Hands-on, Hands-off: Ford's new driver assist tech is in rare company

Ford's Mustang Mach-E electric crossover will join a very exclusive club of vehicles with hands-free driver assistance, still far from full autonomy but nonetheless promising a more relaxed driving experience – if the conditions are right. Though the 2021 Mustang Mach-E is on track to begin deliveries later this year, the newly-announced Ford Active Drive Assist system won't actually be available until late 2021. However confusion around the system is already cropping up now.

Despite repeated claims, often from people who should know better, there are no autonomous vehicles on sale to consumers today. Autonomy, or full self-driving, is typically acknowledged to mean Level 4 or Level 5 on the SAE scale, where a vehicle can operate itself with no monitoring from humans inside.

What's commercially available now, though, is effectively variations on Level 2 on that scale. The car takes control over acceleration, braking, and steering, but must be monitored by the human at the wheel who is ready to step in at any point. Level 3 would allow the driver to stop paying attention – whether playing on their phone or watching a movie – in situations where the vehicle was in control, but so far we're yet to see it actually arrive in a production vehicle you can buy.

The confusion around Level 2 driver-assistance systems – also often known as ADAS, or Advanced Driver-Assistance Systems – typically arises when it comes to how that human supervision is judged. Most vehicles offering the technology, including Tesla Autopilot, rely on contact with the steering wheel to indicate the driver is poised and ready to take over.

The majority of wheel-contact based attention tracking looks to small amounts of torque – effectively slight turning of the wheel – to confirm that at least one hand is resting on the wheel and ready to steer. Less common are touch-sensors, which typically use capacitive technology to track contact without actual torque being applied. Mercedes, for example, is using that system in its new steering wheel design on the latest E-Class.

The alternative – and far less common – focusses on tracking where the human driver is actually paying attention. Such systems rely on cameras to monitor things like gaze and head position. If the driver is deemed to be attentive to what's going on around them, then they don't need to have a hand on the wheel to satisfy the ADAS.

In reality, there are only a small handful of systems which allow for hands-free driving in production vehicles. Probably the best known is Cadillac Super Cruise, which has been offered on the CT6 luxury sedan for the past few years. Building on adaptive cruise control, it allows drivers to take their hands off the wheel on divided highways in the US and Canada, and is set to spread to the new Escalade, CT4, and CT5 models, as well as other brands under General Motors' umbrella.

Lesser known is BMW's Extended Traffic Jam Assistant. That also has a camera mounted just ahead of the driver, as with Super Cruise, which tracks attention. However where Cadillac's ADAS is designed to operate at highway speeds, BMW's focus is low-speed congestion.

That means limited-access highways still, on which it's easier to predict where other vehicles may be entering and exiting the flow of traffic, but only at speeds up to around 37 mph.
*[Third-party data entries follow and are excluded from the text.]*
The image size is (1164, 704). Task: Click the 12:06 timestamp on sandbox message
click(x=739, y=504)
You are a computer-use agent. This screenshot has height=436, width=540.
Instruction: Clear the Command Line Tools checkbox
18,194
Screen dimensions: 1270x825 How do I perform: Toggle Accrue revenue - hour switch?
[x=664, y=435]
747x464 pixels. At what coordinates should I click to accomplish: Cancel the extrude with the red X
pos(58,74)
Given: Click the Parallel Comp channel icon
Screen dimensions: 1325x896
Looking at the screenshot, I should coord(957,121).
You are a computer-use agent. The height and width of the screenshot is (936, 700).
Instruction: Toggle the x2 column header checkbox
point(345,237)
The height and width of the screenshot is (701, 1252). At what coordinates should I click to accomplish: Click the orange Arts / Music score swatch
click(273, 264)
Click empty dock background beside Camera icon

If you're stuck in a jam, with low-speed highway traffic, BMW's system allows you to take your hands off the wheel as it keeps pace with the surrounding cars and keeps your own in its lane.

There are plenty of other adaptive cruise control systems with lane-keeping, but they all demand hands-on monitoring. Ford's Active Drive Assist will buck that trend, using an infrared camera ahead of the driver to make sure they're paying attention. Like Cadillac's system it'll work across a range of highway speeds, not just in low-speed congestion.

Hands-free does often come with some compromises, however. Super Cruise is only just gaining the ability to change lanes, something hands-on-wheel systems from Tesla, Mercedes, and others have been able to do for some time now. Even then, Cadillac's version of the feature won't be available on existing CT6 cars, only its next-generation Super Cruise-enabled models.

Ford's system won't support automatic lane-changes either, though the automaker is leaving the path open to such functionality in the future. Every system in the Mustang Mach-E is designed to support over-the-air (OTA) updates, the company says, which could eventually add things like auto lane-change as well as other improvements.

That OTA system is also necessary should Active Drive Assist want to expand. As with Cadillac's system, Ford relies on pre-mapped highways for its ADAS to operate. At launch, Ford claims, it'll work on over 100,000 miles of divided, limited-access highway in the US and Canada.

If that number is to increase, though, Ford will have to map more roads. The automaker says that's on the cards, as new highways are constructed or existing routes are altered over time. Then, as with Cadillac's system, that new data will be delivered to the vehicle and suddenly there'll be more places where the hands-free ADAS can be activated.

While adaptive cruise control and lane-keeping aren't exactly new technologies, we're still in the fledgling days of advanced driver assistance. Several automakers are promising more capable systems on models over the next few years, but we're still clearly some time away from a vehicle that can be left entirely to its own devices across even a minority of driving. As for full autonomy, if anybody tells you their car can drive itself, right now they're shirking their responsibilities.